- What you are asked to do
How many lines in the records below contain the word "computer"? State that number and nothing more.

- Data supplied
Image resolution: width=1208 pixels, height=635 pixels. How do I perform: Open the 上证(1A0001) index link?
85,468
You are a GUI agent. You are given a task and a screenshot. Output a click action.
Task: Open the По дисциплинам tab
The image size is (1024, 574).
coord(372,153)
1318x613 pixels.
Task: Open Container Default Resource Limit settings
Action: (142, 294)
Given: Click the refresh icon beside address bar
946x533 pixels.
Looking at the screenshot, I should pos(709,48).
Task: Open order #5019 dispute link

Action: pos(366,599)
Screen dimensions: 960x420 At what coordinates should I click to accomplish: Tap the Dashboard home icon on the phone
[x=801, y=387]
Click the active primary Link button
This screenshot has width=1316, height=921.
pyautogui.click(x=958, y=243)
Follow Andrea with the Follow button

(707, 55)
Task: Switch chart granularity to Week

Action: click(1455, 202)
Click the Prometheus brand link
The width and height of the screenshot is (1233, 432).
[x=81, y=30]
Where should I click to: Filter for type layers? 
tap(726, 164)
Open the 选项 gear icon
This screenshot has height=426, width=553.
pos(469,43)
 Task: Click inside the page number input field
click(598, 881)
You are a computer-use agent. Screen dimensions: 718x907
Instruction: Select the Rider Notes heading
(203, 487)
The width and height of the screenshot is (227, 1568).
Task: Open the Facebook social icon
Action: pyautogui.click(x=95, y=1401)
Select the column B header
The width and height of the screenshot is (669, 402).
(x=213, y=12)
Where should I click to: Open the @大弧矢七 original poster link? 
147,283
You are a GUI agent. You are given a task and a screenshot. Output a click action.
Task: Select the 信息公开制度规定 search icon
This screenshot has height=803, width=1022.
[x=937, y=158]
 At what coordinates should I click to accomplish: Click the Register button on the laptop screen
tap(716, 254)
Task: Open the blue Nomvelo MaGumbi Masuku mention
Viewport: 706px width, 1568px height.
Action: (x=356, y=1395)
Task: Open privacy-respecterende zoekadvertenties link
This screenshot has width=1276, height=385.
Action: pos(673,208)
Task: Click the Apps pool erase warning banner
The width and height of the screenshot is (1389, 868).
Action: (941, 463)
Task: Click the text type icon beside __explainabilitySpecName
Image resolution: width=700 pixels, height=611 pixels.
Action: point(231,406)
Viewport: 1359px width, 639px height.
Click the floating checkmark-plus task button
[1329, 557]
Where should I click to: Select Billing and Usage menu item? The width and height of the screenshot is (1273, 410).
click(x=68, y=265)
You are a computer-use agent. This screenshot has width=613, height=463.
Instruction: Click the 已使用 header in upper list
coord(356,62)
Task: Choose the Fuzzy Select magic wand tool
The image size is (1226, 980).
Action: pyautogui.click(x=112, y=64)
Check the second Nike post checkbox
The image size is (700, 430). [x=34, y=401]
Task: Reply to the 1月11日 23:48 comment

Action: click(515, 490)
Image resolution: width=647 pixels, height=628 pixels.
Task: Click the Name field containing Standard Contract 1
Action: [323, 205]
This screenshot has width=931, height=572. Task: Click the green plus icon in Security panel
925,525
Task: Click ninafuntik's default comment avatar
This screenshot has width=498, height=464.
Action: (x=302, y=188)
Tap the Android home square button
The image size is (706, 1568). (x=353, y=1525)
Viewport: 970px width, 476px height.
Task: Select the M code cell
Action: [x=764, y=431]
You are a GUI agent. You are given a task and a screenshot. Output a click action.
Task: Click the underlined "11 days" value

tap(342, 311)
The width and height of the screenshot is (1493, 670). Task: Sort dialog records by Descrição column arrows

- Exercise response
2